[Exercise brief] Look through the material below and copy exactly the lines from the line with "AZUL98 (326, 798)" to the line with "Bakeware (15, 2336)", those two lines included.

Source material Start Marker

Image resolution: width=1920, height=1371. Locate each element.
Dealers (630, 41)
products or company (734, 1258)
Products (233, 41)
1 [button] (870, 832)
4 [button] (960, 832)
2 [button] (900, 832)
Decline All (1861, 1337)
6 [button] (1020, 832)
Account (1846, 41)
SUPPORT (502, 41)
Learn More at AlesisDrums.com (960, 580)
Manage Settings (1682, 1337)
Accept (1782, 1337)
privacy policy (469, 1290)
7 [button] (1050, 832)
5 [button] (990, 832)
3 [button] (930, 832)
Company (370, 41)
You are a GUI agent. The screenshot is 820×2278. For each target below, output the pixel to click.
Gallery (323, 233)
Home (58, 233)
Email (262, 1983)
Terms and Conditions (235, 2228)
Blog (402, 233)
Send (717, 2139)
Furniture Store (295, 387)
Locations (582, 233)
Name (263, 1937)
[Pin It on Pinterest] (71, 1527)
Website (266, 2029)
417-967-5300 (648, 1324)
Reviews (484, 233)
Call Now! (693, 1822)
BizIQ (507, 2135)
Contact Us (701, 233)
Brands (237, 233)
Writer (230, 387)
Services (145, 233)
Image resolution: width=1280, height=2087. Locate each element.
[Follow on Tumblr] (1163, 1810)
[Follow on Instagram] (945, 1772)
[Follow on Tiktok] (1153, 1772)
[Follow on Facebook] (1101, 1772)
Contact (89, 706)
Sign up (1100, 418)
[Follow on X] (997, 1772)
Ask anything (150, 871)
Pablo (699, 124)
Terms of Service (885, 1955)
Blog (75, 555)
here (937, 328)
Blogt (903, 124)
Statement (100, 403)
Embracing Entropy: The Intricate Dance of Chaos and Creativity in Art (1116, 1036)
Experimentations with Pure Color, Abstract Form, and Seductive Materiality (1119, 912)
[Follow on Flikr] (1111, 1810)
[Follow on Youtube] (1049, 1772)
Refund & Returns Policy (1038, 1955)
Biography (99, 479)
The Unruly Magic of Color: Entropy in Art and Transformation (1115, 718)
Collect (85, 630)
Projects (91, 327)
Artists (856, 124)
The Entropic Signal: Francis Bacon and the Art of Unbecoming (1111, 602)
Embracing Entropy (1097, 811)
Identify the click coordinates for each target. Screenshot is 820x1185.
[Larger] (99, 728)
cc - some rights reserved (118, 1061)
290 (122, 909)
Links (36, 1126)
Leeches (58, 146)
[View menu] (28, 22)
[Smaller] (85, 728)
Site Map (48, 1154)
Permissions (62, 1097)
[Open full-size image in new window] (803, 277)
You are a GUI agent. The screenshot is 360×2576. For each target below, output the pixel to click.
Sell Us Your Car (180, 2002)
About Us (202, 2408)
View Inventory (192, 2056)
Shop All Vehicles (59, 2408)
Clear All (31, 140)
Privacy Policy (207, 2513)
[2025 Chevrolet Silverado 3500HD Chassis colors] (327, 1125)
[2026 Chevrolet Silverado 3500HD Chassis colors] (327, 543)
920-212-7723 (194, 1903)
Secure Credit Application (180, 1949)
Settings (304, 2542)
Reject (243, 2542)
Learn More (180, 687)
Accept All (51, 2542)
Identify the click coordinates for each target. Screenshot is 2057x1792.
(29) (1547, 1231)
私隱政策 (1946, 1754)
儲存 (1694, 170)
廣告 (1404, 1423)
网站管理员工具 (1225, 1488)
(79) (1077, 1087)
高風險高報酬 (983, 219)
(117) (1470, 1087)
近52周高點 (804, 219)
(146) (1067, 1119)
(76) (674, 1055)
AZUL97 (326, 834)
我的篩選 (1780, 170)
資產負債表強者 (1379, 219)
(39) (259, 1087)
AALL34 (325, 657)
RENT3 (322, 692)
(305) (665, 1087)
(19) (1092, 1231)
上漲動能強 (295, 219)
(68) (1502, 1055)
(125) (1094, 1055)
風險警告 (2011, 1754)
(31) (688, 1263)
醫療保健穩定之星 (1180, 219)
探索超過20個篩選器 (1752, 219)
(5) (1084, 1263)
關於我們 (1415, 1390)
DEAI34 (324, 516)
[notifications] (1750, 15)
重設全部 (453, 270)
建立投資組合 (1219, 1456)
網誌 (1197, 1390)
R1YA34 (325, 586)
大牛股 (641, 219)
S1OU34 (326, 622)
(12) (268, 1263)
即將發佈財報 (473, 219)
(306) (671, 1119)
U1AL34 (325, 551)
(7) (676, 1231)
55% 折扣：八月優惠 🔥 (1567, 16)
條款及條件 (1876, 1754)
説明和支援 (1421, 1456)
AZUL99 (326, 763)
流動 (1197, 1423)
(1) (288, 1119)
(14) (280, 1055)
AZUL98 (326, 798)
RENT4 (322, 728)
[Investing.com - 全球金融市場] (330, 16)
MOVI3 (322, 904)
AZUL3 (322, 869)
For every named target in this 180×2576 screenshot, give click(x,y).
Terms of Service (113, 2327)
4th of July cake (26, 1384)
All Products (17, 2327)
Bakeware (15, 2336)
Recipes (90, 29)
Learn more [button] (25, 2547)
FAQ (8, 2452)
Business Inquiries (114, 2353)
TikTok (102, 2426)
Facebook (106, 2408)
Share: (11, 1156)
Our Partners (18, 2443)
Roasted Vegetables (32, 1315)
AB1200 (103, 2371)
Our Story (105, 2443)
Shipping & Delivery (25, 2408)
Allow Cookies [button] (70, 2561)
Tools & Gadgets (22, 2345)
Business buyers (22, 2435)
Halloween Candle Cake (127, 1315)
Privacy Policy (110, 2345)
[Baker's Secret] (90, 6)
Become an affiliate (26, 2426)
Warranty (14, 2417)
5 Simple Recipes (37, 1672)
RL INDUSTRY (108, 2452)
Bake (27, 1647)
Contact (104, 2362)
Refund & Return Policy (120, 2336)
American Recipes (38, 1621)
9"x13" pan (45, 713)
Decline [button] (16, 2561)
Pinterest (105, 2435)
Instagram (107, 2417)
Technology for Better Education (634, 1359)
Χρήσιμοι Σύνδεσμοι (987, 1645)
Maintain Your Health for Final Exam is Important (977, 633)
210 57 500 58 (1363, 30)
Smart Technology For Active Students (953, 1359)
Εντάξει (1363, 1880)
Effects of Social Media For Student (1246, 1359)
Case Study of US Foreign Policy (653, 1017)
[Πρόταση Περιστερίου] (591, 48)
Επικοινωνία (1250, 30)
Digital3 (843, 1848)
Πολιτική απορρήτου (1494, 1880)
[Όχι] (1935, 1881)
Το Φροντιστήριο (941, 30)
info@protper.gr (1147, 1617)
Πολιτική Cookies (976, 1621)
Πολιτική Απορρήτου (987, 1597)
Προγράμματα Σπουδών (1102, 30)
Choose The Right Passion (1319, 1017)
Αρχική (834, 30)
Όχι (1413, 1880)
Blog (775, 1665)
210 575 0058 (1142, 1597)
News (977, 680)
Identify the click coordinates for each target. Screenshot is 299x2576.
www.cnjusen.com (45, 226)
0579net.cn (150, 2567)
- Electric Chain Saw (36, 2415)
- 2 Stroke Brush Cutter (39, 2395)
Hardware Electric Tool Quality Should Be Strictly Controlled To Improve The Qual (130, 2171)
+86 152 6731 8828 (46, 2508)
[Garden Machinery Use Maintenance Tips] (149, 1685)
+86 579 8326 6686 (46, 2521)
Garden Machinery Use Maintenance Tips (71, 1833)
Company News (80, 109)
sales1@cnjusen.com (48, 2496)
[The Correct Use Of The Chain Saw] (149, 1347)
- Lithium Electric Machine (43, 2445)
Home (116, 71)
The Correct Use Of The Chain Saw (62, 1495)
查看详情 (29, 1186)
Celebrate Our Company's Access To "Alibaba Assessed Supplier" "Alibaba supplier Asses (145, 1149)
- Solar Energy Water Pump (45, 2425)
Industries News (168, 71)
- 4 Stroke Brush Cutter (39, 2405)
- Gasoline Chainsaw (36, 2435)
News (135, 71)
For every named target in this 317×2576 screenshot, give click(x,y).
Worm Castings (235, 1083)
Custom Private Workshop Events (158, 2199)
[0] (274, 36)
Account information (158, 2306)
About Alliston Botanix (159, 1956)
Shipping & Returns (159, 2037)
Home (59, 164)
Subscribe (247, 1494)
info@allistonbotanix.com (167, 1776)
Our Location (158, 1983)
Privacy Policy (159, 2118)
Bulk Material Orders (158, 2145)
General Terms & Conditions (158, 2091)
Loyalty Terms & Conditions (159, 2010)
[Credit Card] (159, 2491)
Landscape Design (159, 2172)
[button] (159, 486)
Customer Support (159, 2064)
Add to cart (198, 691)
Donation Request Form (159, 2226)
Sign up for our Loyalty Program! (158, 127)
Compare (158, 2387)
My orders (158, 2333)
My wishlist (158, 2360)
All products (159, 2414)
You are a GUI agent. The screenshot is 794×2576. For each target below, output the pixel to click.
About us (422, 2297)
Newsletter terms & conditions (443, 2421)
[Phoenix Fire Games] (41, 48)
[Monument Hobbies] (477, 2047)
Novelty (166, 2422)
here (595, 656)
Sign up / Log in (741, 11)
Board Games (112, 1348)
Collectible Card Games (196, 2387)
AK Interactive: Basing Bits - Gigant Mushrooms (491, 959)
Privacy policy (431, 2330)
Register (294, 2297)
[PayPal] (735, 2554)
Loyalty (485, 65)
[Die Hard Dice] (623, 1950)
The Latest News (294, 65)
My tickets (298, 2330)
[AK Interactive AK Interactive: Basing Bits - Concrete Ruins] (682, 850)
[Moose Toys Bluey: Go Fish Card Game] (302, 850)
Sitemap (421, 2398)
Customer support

Source material End Marker

[Task output]
AZUL98 (326, 798)
RENT4 (322, 728)
[Investing.com - 全球金融市場] (330, 16)
MOVI3 (322, 904)
AZUL3 (322, 869)
For every named target in this 180×2576 screenshot, give click(x,y).
Terms of Service (113, 2327)
4th of July cake (26, 1384)
All Products (17, 2327)
Bakeware (15, 2336)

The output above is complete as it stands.